Corporate veil may also be pierced if the corporation is grossly undercapitalized and an obvious front or shield for personal business to avoid liability
ex: in Kinney Shoes, the court allowed the corporate veil to be pierced to avoid the an inequitable result.
Agency Power in a Corporation
Actual Authority - authority granted by the corporation for a person to bind the corporation
express authority - expressed by the corporation in words
ex: board of directors passes a resolution authorizing the president to contract for the construction of a new building
also can arise if the board (or someone else with sufficient authority) later “ratifies” a previously unauthorized contract.

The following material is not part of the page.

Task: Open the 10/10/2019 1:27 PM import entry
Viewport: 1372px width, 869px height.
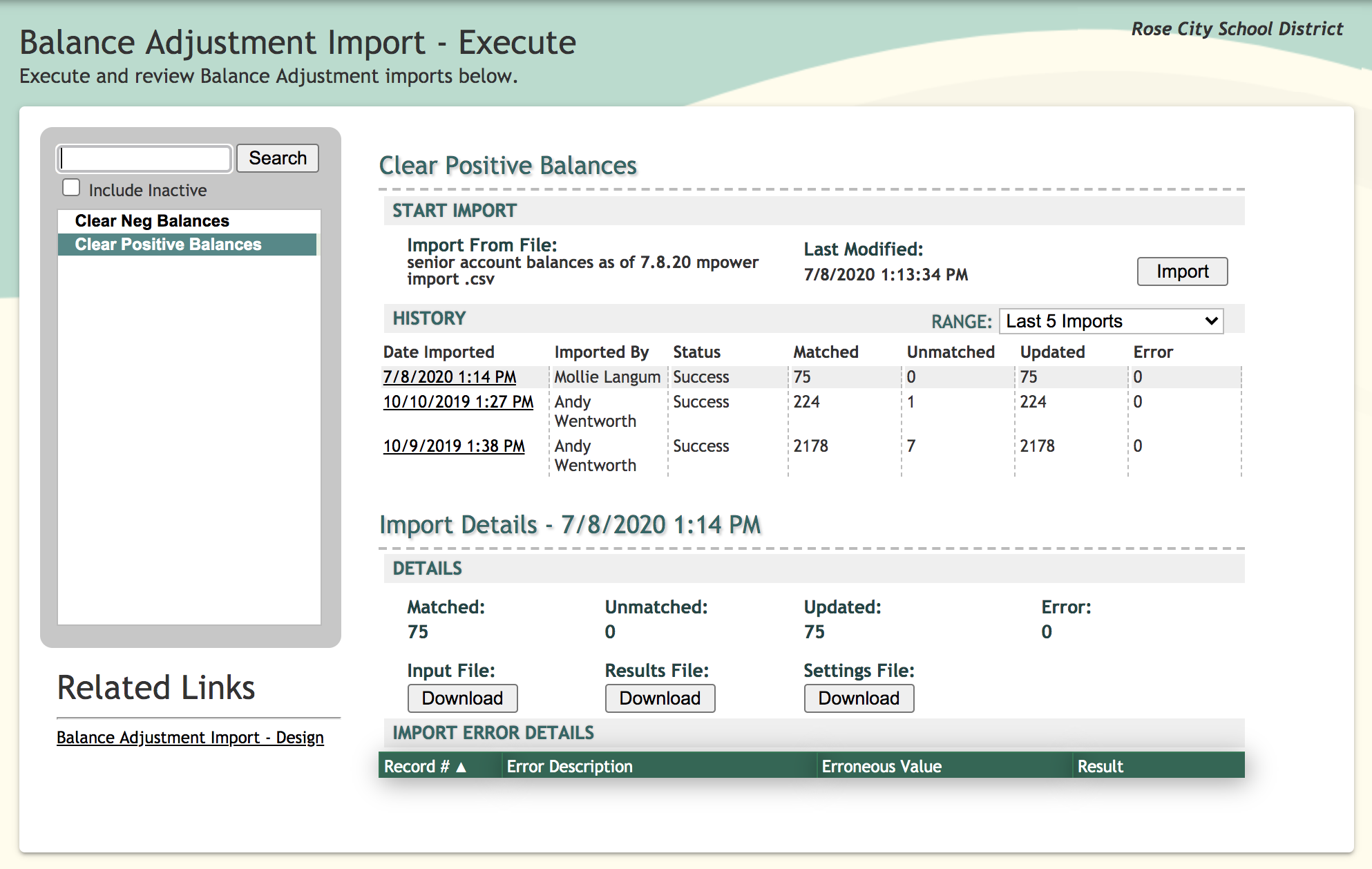Action: coord(458,402)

implied authority - implied by the nature of the office and the surrounding circumstances
implied authority to perform all things necessary or incidental to the assignment
ex: a Vice President purchases $1,000 of equipment without specific authorization from the board, but as a normal part of carrying out his duties.

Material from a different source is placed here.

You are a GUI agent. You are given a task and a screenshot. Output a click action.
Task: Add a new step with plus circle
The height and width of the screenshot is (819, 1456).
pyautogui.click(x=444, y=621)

Apparent Authority - person is “clothed” in indicia of authority sufficient to induce the reasonable reliance of a third party
ex: President of a company, representing himself as such, contracts with a vendor for the purchase of equipment in the normal course of business, and the vendor relies on such representation.
ex: President contracts with valuable employee for a life pension, and the employee relies on that pension as a reason to remain at the company. - Lee v. Jenkins Bros.
ex: in First Interstate Bank of Texas v. First National Bank of Jefferson, the court held that there was sufficient evidence to present a jury question as to apparent authority for a bank vice-president to negotiate a financial deal.
not valid for “extraordinary” transactions that are out of the normal course of business
Inherent Agency power - miscellaneous - mostly used for tort liability under respondeat superior.
How to render an opinion that a contract will be binding on a corporation:
get a confirmation that the person has actual authority to bind the corporation.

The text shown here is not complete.